## Exercise tasks
- 1) Copy the part of the piece on married life between "So I understand" and "to sleep lonely.", inclusive.
- 2) Say whether each statement agrees with the piece on married life, answering yes or no and quoting the deciding words: (a) The writer first found the term "touched-out" on the internet. (b) The writer suggests wives watch The Maury Show every day. (c) The writer says men invented women's monthly difficulties.
- 3) Write what comes next in the piece on married life, picking up after its last sentence.

## Quoted passage
※ ※ ※

So I understand something about blood and abdominal distress. I think that at the least, men should recognize that some woman have monthly difficulties. Men can’t do much about them, we certainly didn’t invent them, but we need to acknowledge them and accommodate them without making the women in our lives “The Absolute Ruler of the Known Universe” 3-7 days per month. 

Touched-out

I came across this term on the internet. This is apparently the feeling women have when they have small children clinging to them, and are fortunate enough to have a husband. He comes home frisky and goes to sleep lonely. 

So, what about the mothers, grandmothers and aunts of these women? 
Does no one tell young brides-to-be what they are about to experience, so they can flee men? 
Or do the older women want more babies in the family, so they keep silent, then later teach the bride how to dodge her husband’s advances? 

To counteract this malady, I suggest wives watch ‘The Maury Show’ once a week to see how many women with children are man-less. 
The Maury Show is a valuable marriage tool, and it should have a place in every marriage counseling program, to see the plight of woman who can’t secure the fatherly duties of their already-present children, much less have a man that loves them.

※ ※ ※

## Data section

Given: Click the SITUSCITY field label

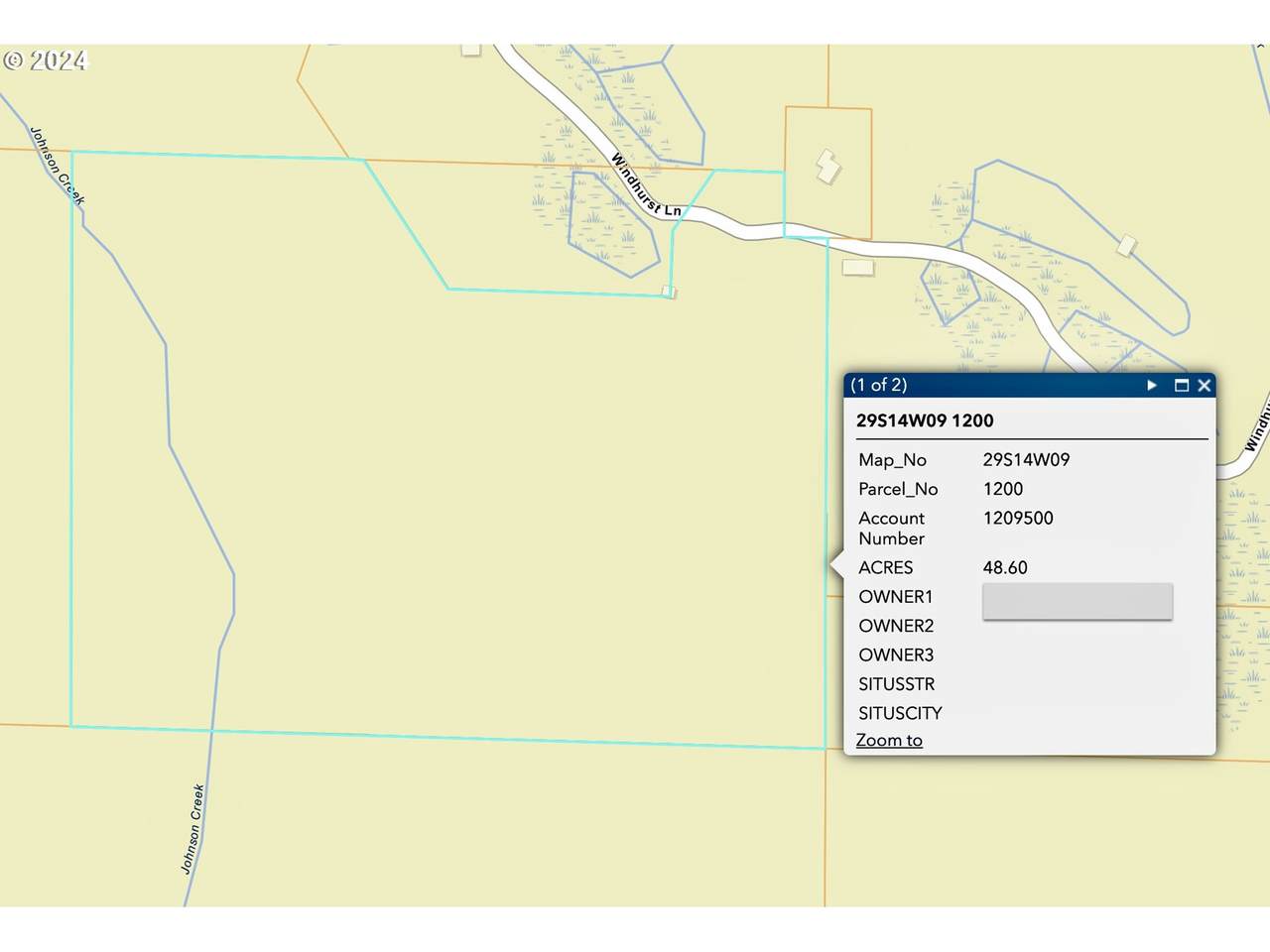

※ ※ ※

## Expected answers
- 1)
So I understand something about blood and abdominal distress. I think that at the least, men should recognize that some woman have monthly difficulties. Men can’t do much about them, we certainly didn’t invent them, but we need to acknowledge them and accommodate them without making the women in our lives “The Absolute Ruler of the Known Universe” 3-7 days per month. 

Touched-out

I came across this term on the internet. This is apparently the feeling women have when they have small children clinging to them, and are fortunate enough to have a husband. He comes home frisky and goes to sleep lonely.

- 2)
(a) Yes: "I came across this term on the internet."
(b) No: "I suggest wives watch ‘The Maury Show’ once a week"
(c) No: "we certainly didn’t invent them"

- 3)
Now, about being touched-out. I can somewhat understand the feeling. As a father of young children, I could only hold them so long, then I had to set them down. While I frequently grabbed them to hug, kiss and tickle them, I infrequently rocked my kids to sleep; it took too long. 
So I get this.

One more input for Christian men; I usually expect my wife to me more ‘attentive’ to me than I am to God. If indeed, marriage was created by God to give us mere-mortals a tangible example of the relationship between God and humans, then most men fail miserably in being as attentive to God as they want their wives to be to them. 

Talked-out 

This is the male equivalent to ‘touched-out’. There are times that men get tired of hearing their wives talk. 
Many wives consider their husbands ears to be their personal property, available at all times. Ironic, no? 

One way a wife tries to control her husband is by controlling what he thinks about. She does that by talking all the time. 
The tragus is the flap in front of the ear. If it closed, we could lower the volume of people talking to us. 
What if the male tragus worked like a wife's legs? Not a good idea, given safety issues. 
A man might close his tragi on a road trip with his wife, and not hear an approaching train.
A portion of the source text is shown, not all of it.